Everyone is free to change one’s mind, but there is a chasm between what Robert Abela wrote as a law student in his thesis more than 20 years ago, and what he is practising today.

Since taking office as Malta’s Prime Minister, Abela has been highly critical of the judiciary several times in what many interpret as an attempt to influence their decisions. As head of the executive, he has used his position to put pressure on them – which is what he was so adamantly against when he was writing up his thesis.

His latest target – which he has criticised for months – is the magistrate who conducted the inquiry into the Vitals deal the government reached in 2015, which has now led to charges being filed against, among others, former Prime Minister Joseph Muscat, former minister Konrad Mizzi, former minister (now Central Bank Governor) Edward Scicluna, and the current deputy prime minister Chris Fearne.

He has accused Magistrate Gabriella Vella of delaying tactics and that she timed the conclusion of the inquiry to coincide with the European Parliament Elections. As head of the executive, Abela has accused the magistrate of trying to cause harm to Labour’s electoral aspirations. Justice, he said, must be carried out without motives behind it.

But, in the conclusion of his thesis, which he submitted in 2002, Abela had written, and emphasised too, that “a judge must be free from political or other pressures”.

It was certainly a different frame of mind that the one he endorses today.
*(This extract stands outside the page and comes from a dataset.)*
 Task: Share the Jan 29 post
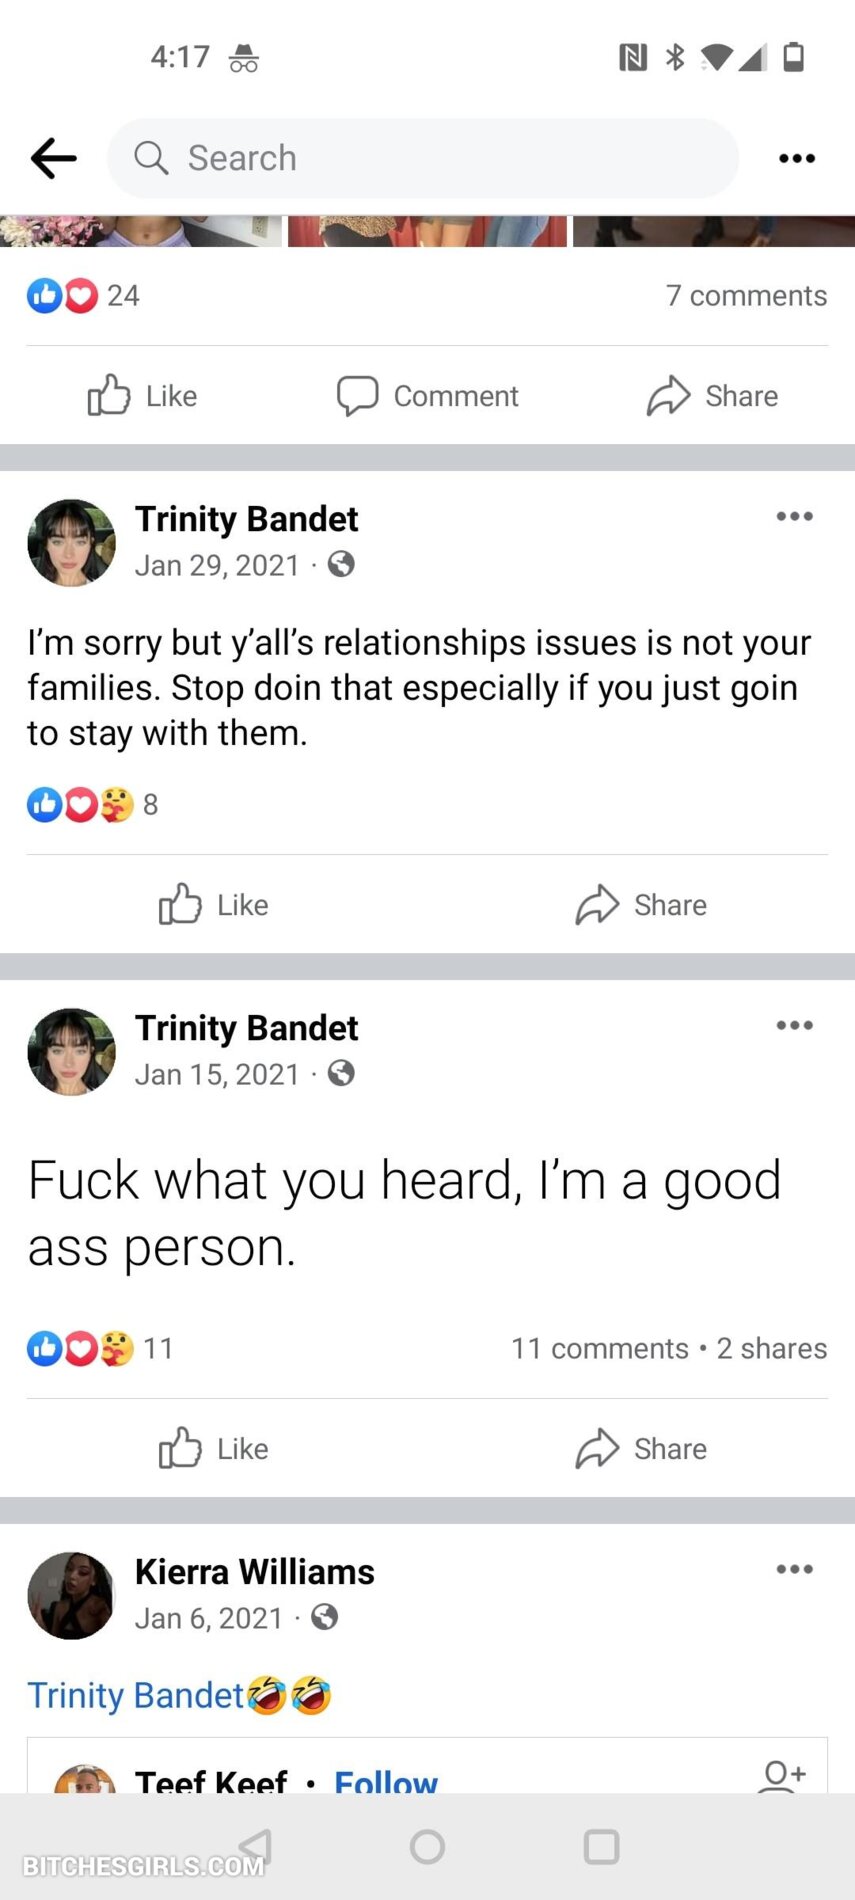click(641, 905)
Abela had also noted, in his thesis conclusion, that judges (and, we presume, also magistrates) should be free from “political and other pressures”. This also “applies also to the judicial process which must be free at every stage from interference by the Executive branch of government in order that justice is not only done but is also seen to be done”.
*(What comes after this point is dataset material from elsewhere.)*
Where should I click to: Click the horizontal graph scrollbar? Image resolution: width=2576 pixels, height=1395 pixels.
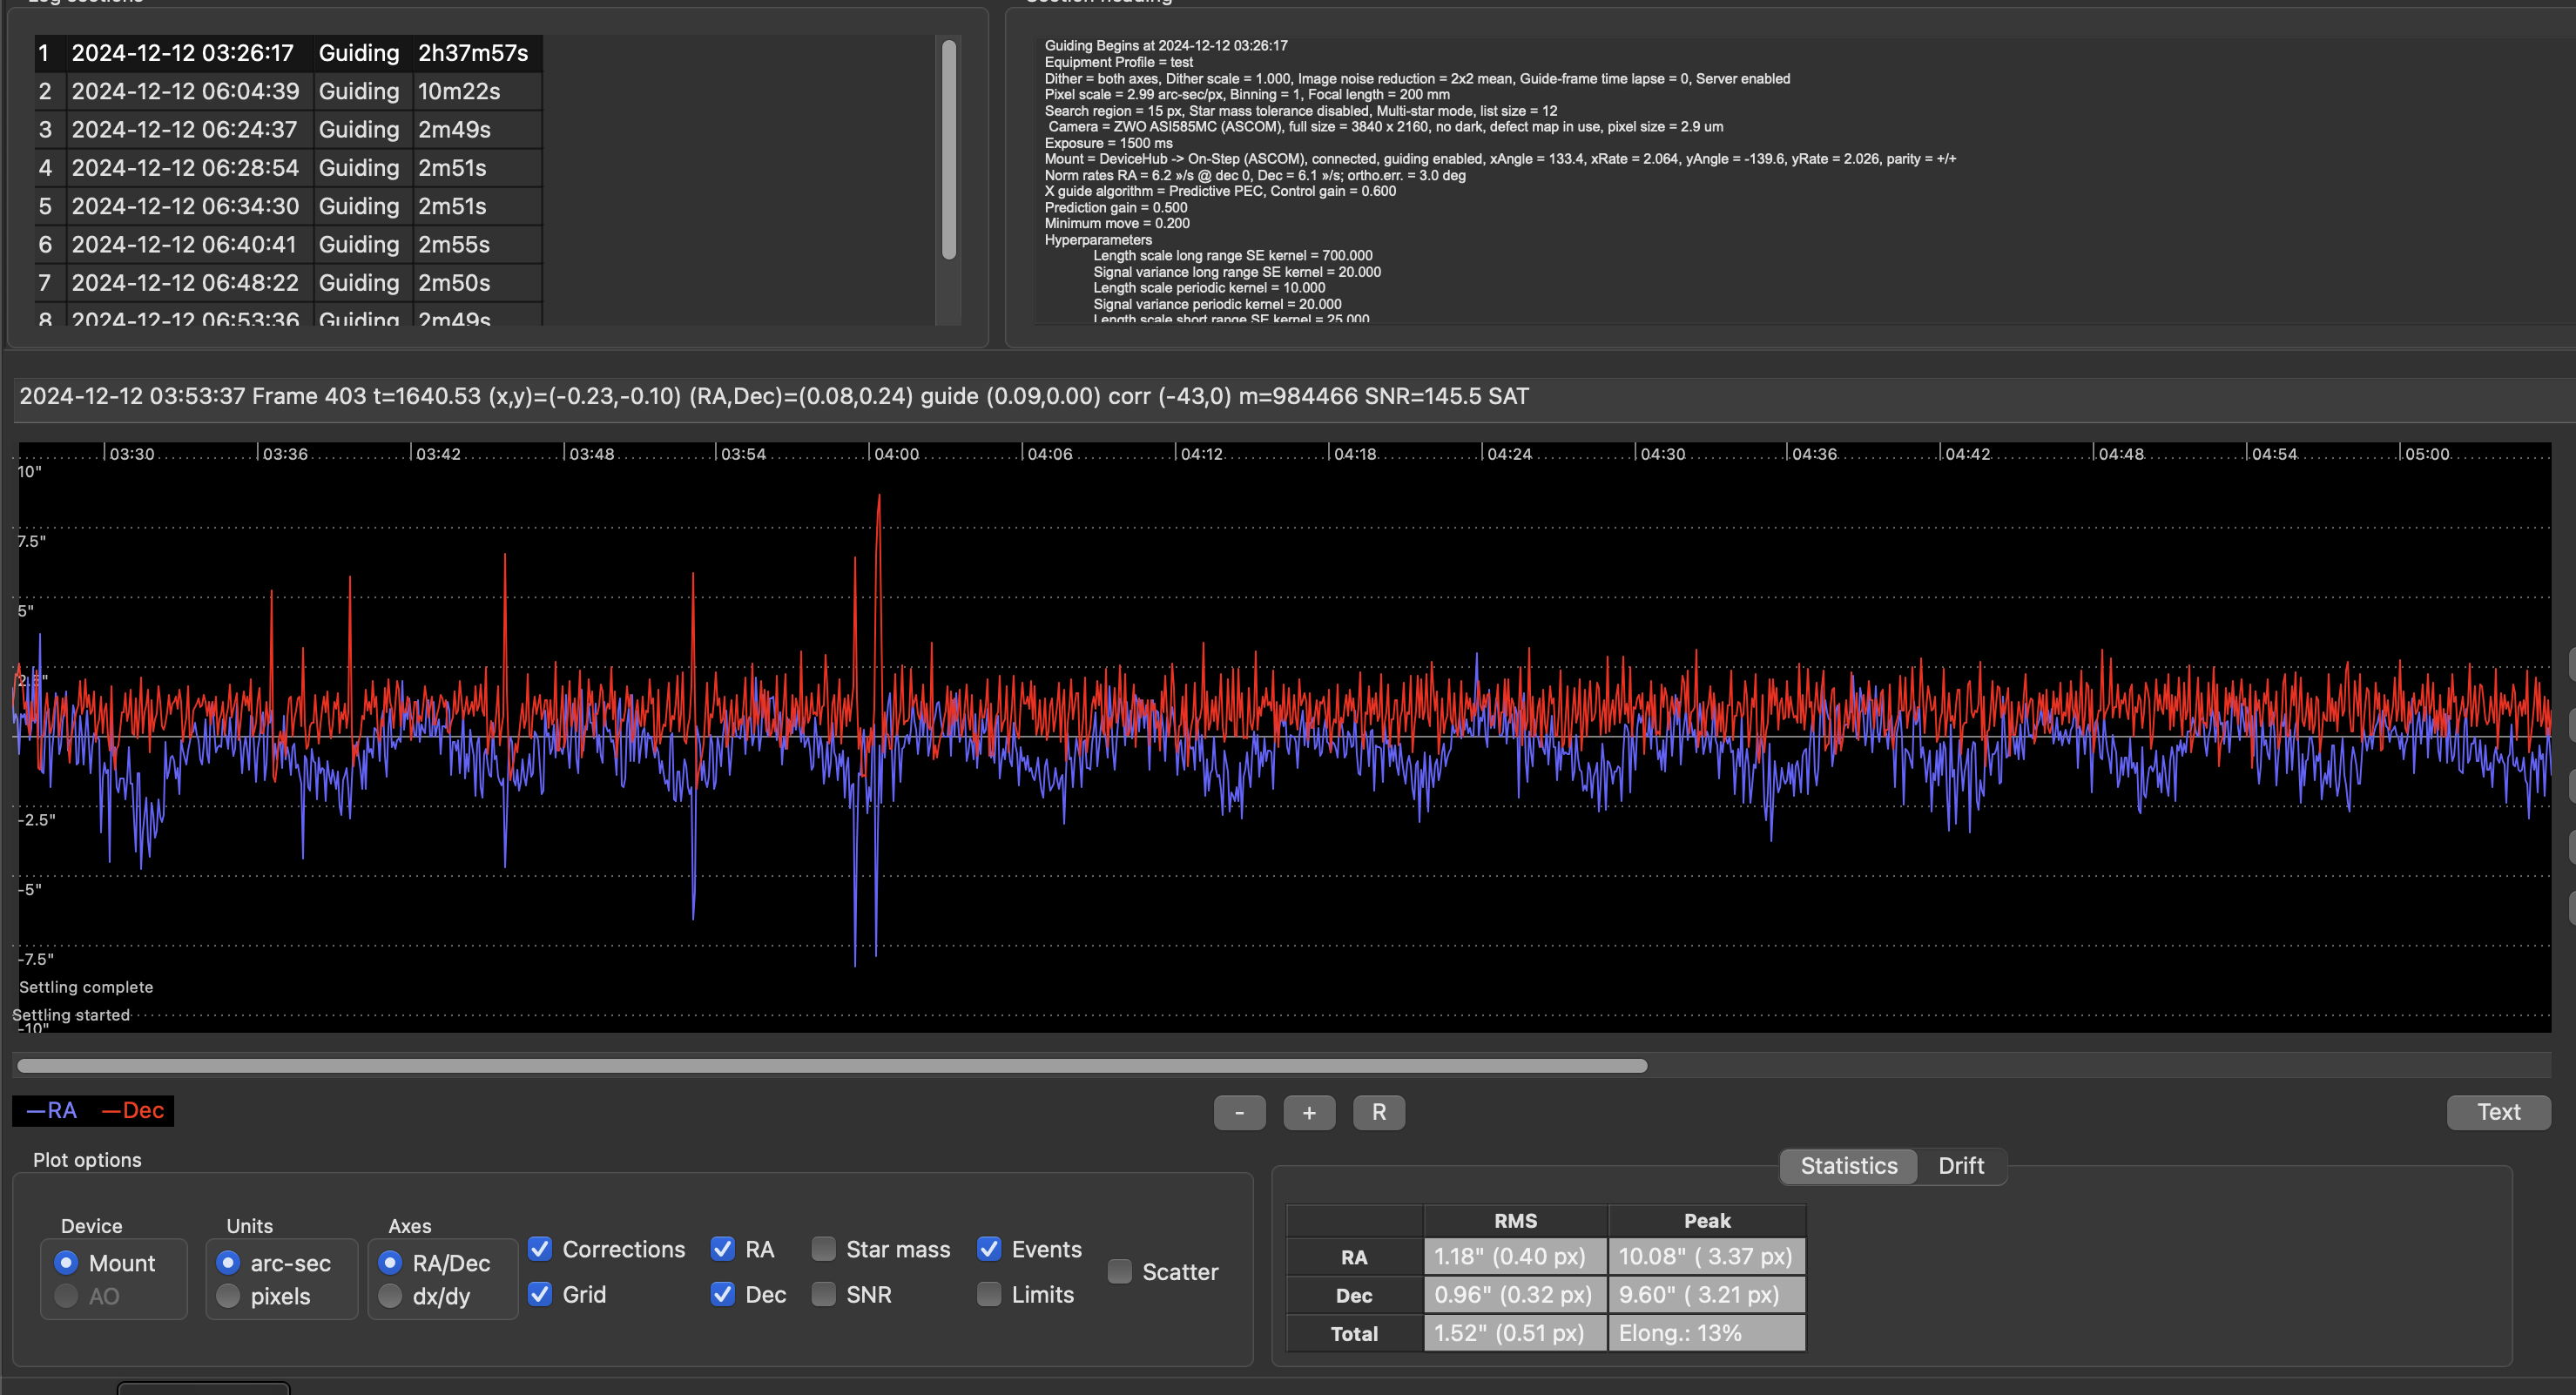point(832,1066)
These words are written twice, as if to underscore them. They can be found in the abstract as well as the conclusion, and normally are considered to be salient points by the author, in this case Abela.

It should be noted that in the conclusion, Abela also highlighted in bold the words “at every stage”, which adds to the weight that Abela wanted to give them.

Now that he is the head of the executive, Abela is behaving rather differently from the conclusion he had reached in his thesis, which had been entitled “Judicial accountability and impeachment”.

To mark the irony, this part of Abela’s thesis was also quoted during a protest held by students in front of the law courts on Monday, where they called on the PM to refrain from attacking the judiciary.